The Türmer countered these tendencies with a concept of culture which was close to the then developing Heimatkunst movement. Each edition began with several part literary, part essay style texts followed by the columns: «Rundschau» with short reports on science, art and technology, Türmers Tagebuch» on political and cultural questions of the day and the «Feuilleton» with essays and reviews from the areas literature, fine art and music. The journal included sheet music and art prints as inserts.

Grottfuß’s monthly quickly became highly influential and often the subjects he launched were taken up by the daily press. The Türmer’s circulation figures rose from an initial 3,000 in 1898 to 17,500 in 1913 and the journal grew to up to 180 pages an issue. This shows that the views represented by the journal spoke to a wide circle in Wilhelmine Germany.

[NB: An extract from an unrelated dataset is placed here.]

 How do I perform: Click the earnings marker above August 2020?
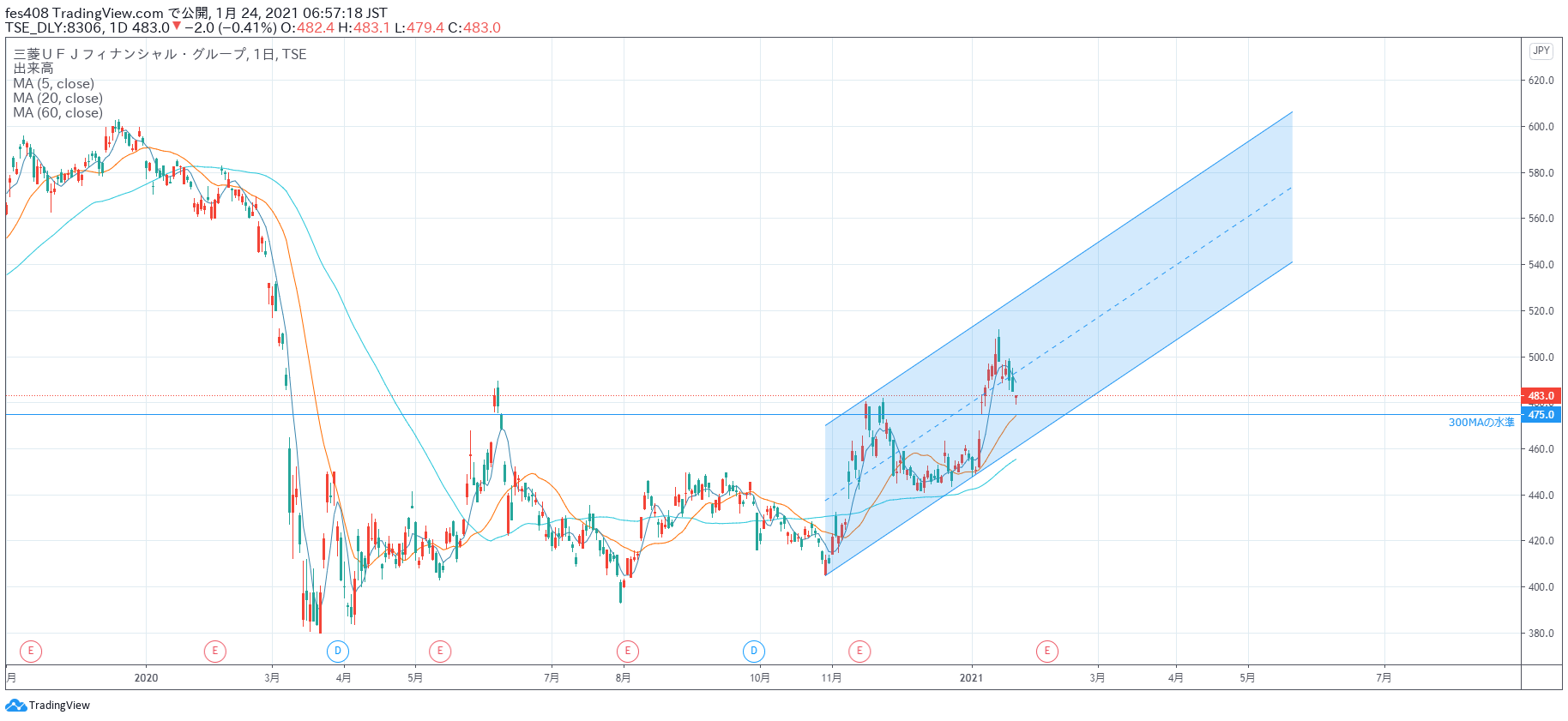click(x=628, y=652)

After 1918 the journal became a bitter opponent of the Weimar party system. Up to his death in 1920, Grottfuß fought against the revisionist «stab-in-the-back legend». His successor Friedrich Lienhard, a regional artist and a native of the Alsace, was sceptical towards Prussia and so he fostered very little nostalgia for the lost Empire. However, unlike the previously by all means congenial Kunstwart, Lienhard’s Türmer advocated a cultural conservatism which in the service of the «reconstruction of Germany» sought connections to the Heimatkunst tradition and positioned itself on a foundation of irrationalism, Blut-und-Boden mysticism, Germanic Christianity and racial biology.

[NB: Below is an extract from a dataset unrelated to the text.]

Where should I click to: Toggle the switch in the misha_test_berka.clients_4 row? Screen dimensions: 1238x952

This development went even further under Friedrich Castelle who took over in 1929 and who wasan early member of the NSDAP. During his editorship the Türmer was combined with the Deutsche Monatshefte in its 33 rd year. Castelle also changed to the radical Berlin publisher Beenken and introduced the old German month names on the title pages. Hitler’s seizure of power was not excessively celebrated by the Türmer but was warmly greeted. And already in the issue March/Lenzing 1933 the NS publicist Johann von Leers expounded, under the title «Volcano Poland», on the threat of a Second World War issuing from Poland. By 1939 the Türmer had lost its last scruples towards the NS ideology. In 1943 the journal was absorbed by Westermanns Monatshefte.

The Türmer stands as a measure for, if not as the source of the precarious relationship to tradition which existed in Germany in the early 20th century. It demonstrates how the cultural concept of Heimatkunst from 1914 turned into the conservative revolution after 1918 which in turn flowed into the Blut-und-Boden concept of the National Socialists after 1933.